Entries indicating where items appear
○ ○ ○ ○ ○

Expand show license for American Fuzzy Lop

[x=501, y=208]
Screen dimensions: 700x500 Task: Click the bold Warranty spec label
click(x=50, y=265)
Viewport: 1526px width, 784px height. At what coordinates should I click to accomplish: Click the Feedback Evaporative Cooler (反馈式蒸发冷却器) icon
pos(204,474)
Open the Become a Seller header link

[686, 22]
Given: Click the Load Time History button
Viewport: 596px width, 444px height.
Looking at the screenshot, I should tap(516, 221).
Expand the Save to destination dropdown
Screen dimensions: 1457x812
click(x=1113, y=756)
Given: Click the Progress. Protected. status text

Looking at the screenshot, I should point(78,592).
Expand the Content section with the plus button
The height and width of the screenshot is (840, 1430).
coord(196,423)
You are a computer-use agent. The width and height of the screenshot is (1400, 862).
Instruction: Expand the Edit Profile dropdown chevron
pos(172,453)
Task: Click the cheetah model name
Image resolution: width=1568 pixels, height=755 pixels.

○ ○ ○ ○ ○

Stated task:
Reproduce the records above without alteration, beginning at the line containing "You are a computer-use" and continuing through the final line of the records.

Written response:
You are a computer-use agent. The width and height of the screenshot is (1400, 862).
Instruction: Expand the Edit Profile dropdown chevron
pos(172,453)
Task: Click the cheetah model name
Image resolution: width=1568 pixels, height=755 pixels.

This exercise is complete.